Friday, August 17, 2018

Ripoff

“What, pray tell, is this world coming to?”I asked the bank fraud guy.
“This is the fourth time my credit-card number was stolen. I’m not complaining. You poor guys are being taken to the cleaners.”
“Hacked purchaser site, card photographed; yada-yada-yada.”
“And if not for the fact I reconcile my credit-card statement every month it would have gone unnoticed.”
It’s only $14.40.
“Which you guys have to eat. Plus overnight me a new card.
First time was eons ago: $1,600. You froze my account, and justifiably.
Second time was a few years ago. $400 or so. I tried to buy groceries with that card, and it bombed. Again you froze it.
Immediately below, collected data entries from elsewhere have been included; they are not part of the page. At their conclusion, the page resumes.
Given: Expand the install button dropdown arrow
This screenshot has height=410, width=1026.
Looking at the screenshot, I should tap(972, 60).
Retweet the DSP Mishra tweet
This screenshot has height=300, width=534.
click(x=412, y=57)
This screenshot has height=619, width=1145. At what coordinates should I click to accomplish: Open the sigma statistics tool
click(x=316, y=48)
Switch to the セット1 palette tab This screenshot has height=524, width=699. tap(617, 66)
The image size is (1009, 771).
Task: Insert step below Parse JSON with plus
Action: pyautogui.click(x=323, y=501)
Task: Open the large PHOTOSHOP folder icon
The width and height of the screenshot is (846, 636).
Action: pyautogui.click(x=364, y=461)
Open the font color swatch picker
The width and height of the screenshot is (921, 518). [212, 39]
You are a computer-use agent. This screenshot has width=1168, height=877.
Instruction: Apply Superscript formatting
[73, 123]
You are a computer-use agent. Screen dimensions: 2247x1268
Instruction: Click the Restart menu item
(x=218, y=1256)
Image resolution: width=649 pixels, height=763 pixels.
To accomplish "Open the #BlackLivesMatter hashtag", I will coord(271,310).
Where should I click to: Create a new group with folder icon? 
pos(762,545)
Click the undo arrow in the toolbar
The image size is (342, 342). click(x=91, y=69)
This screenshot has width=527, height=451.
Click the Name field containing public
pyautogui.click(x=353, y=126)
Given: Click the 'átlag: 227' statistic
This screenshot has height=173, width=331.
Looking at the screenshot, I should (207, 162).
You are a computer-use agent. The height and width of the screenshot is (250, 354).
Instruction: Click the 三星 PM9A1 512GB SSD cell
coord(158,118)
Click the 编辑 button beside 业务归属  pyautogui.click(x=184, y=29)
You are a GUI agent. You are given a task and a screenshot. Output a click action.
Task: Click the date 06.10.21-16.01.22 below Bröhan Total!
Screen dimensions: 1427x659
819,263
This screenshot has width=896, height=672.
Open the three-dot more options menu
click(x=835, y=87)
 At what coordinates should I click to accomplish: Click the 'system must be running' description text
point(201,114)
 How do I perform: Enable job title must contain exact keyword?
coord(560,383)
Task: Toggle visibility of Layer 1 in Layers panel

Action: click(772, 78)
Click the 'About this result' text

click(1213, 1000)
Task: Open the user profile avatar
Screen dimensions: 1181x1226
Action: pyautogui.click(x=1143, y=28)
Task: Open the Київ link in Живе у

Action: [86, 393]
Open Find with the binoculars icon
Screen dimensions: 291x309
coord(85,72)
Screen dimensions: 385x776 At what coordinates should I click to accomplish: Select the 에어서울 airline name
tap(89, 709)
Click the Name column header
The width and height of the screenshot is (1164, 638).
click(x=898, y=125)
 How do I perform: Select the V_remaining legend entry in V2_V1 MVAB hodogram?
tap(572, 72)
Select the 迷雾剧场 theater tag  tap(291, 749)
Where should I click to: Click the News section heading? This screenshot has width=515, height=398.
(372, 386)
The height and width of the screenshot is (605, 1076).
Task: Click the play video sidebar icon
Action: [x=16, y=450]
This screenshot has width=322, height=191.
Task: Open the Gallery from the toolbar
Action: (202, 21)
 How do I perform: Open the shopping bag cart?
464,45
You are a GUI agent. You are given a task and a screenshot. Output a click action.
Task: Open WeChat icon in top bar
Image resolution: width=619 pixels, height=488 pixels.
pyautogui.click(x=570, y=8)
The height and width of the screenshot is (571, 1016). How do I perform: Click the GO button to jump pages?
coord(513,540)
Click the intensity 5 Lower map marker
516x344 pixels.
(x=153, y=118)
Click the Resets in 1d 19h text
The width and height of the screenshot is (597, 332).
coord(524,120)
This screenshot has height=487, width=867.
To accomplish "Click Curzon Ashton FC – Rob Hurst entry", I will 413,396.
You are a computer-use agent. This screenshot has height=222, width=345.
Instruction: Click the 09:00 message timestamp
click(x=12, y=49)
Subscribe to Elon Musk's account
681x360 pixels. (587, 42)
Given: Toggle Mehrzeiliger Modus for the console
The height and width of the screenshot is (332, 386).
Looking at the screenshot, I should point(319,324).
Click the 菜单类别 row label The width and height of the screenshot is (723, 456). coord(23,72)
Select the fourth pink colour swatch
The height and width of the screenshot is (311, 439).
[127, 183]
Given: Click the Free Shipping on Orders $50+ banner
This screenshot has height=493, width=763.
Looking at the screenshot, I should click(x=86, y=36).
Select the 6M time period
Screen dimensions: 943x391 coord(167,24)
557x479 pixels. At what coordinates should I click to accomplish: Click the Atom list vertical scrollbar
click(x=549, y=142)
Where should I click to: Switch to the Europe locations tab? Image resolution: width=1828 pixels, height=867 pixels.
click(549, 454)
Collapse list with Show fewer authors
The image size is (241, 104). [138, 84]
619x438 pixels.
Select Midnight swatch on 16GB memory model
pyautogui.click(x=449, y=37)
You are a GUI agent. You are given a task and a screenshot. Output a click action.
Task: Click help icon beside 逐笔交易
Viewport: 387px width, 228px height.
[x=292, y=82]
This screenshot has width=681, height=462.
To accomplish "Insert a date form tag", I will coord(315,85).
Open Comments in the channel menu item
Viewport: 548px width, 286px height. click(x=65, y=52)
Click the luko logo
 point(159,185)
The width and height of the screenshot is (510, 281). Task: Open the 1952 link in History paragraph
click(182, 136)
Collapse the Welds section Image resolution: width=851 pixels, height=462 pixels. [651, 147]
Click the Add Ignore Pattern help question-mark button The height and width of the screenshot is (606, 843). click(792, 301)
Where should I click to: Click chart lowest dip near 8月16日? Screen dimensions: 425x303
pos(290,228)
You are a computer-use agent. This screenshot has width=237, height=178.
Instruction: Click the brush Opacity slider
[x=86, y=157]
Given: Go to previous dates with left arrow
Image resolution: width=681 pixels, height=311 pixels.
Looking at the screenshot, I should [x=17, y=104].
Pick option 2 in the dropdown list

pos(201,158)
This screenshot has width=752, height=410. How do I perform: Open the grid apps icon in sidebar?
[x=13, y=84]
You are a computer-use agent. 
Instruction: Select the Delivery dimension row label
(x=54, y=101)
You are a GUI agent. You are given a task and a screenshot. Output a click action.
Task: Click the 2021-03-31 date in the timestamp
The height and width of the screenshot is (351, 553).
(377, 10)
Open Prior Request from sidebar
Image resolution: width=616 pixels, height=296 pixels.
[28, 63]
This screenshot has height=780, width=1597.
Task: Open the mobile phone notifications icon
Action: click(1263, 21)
At least I had enough cash to buy those groceries.
The third time was four months ago per my doing. Maybe 30 smackaroos charged to ‘Google-Purchase’ (whatever).”
The other night I pored through my most recent credit-card statement, and noticed a totally unknown charge to Amazon-Prime. “I don’t have no Amazon-Prime account. I know what ‘Prime’ is, and I refused it. I never buy from Amazon-Prime (gasp).”
I called the bank.
“Let me switch you to our fraud department,” the kindly service-rep said. (Don’t expect that from Microsoft. Yer lucky if the techies speak English.)
And so it began. Wheels churning; fraud reaction at full boil. “We’ll overnight you a new card. Your old card is frozen.”
A few hours later I headed for an eat-out I planned to charge to my card. My wallet was empty. I hit an ATM on the way. I needed cash to pay the restaurant.
I actually withdrew $100; which allowed me to buy groceries the next day.
I could say something here about our current prez. Like anything goes, survival of the fittest, guile and cunning to offset the thieves. Supposedly “collusion” isn’t a crime. Which I guess it isn’t, but that doesn’t justify it.
Meanwhile someone is running away with $14.40 worth of merchandise, for which my bank gets to pay — (ultimately those paying interest, which doesn’t include me, since I pay in full.)